Porta la chiave del suo regno appesa al collo. Si china e passa il tesserino magnetico sullo scanner a raggi infrarossi accanto alla porta a vetri che conduce all’ala riservata al direttore. Kay Scarpetta ha la bocca secca e le ascelle sudate. Con un nodo allo stomaco entra negli uffici di quello che un tempo era il suo regno. È stata lei a trovare i fondi per costruirlo e ne ha seguito puntualmente la progettazione. Il divano e la poltrona blu, il tavolino di legno e il paesaggio campestre appeso alla parete sono rimasti identici. Neanche la reception è cambiata, a parte le piante, che non ci sono più. Kay era entusiasta dei suoi due tronchetti e degli ibischi. Li innaffiava personalmente, toglieva le foglie secche e li spostava perché fossero sempre in piena luce.

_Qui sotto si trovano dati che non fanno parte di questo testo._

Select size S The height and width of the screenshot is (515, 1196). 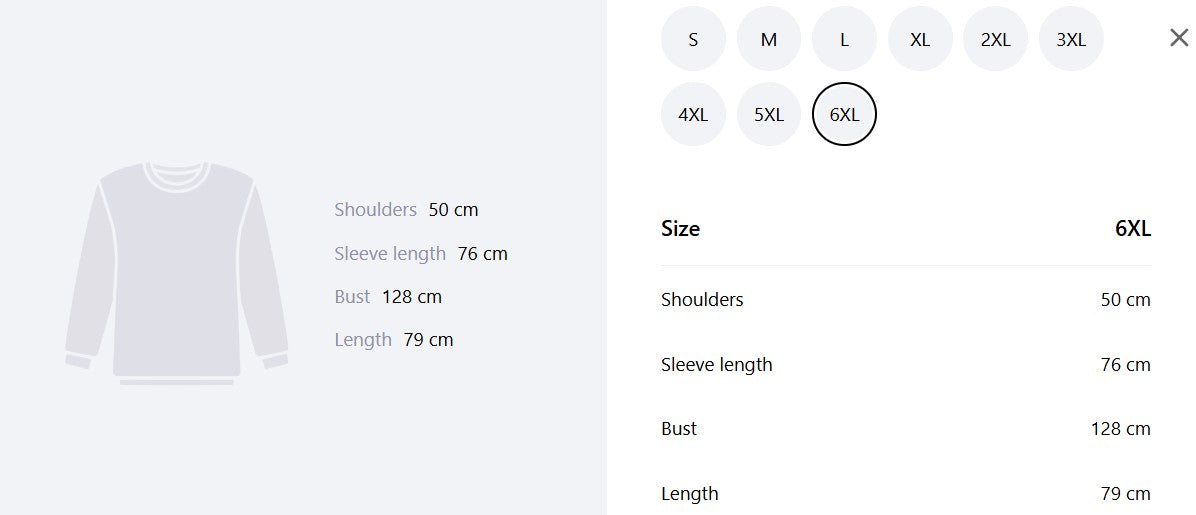click(x=693, y=39)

«Mi dispiace, ma è meglio che il suo ospite non prosegua oltre» decide Marcus, fermandosi davanti a un’altra porta chiusa, che conduce agli uffici amministrativi e all’obitorio.

Il tesserino magnetico apre anche questa e Marcus la oltrepassa rapido. Gli occhiali con la montatura di metallo brillano sotto i neon. «Sono arrivato tardi perché ho trovato traffico. Purtroppo abbiamo moltissimo lavoro. Otto autopsie» continua parlando a Kay Scarpetta come se Marino non esistesse. «Adesso ho la riunione con lo staff. Probabilmente la cosa migliore è che lei si prenda un caffè, Kay. Potrei metterci un po’. Julie?» dice poi, rivolgendosi a un divisorio dietro cui un’impiegata sta scrivendo al computer. «Per favore, può far vedere alla signora la macchinetta del caffè?» Poi, a Kay: «Si accomodi pure in biblioteca. La raggiungerò appena possibile».

È molto scortese a chiamarla “signora” e a non invitarla alla riunione e nella sala autopsie, visto che l’ha chiamata lui. Si sente come se le avesse chiesto di portargli due camicie in lavanderia.

«L’ispettore è meglio che vada» ribadisce Marcus, guardandosi intorno impaziente. «Julie, può accompagnare il signore nell’atrio?»

«L’ispettore resta con me» interviene Kay in tono pacato.

«Come ha detto, scusi?» Marcus si volta a guardarla negli occhi.

«L’ispettore resta con me» ripete.

«Forse lei non ha ben capito la situazione» insiste lui, stizzito.

«Forse. Vuole spiegarmela meglio?»

Marcus trattiene a stento la stizza. «E va bene» acconsente. «Andiamo un momento in biblioteca.»

«Ti spiace aspettarci qui?» dice Kay Scarpetta a Pete Marino, sorridendogli.

«Nessun problema» risponde lui. Si avvicina alla scrivania di Julie e prende in mano una serie di fotografie, come fossero carte da gioco. Ne stringe una fra l’indice e il pollice. «Sa perché gli spacciatori hanno meno massa grassa di me e di lei, signorina?» chiede poi all’impiegata, posandole la foto sulla tastiera.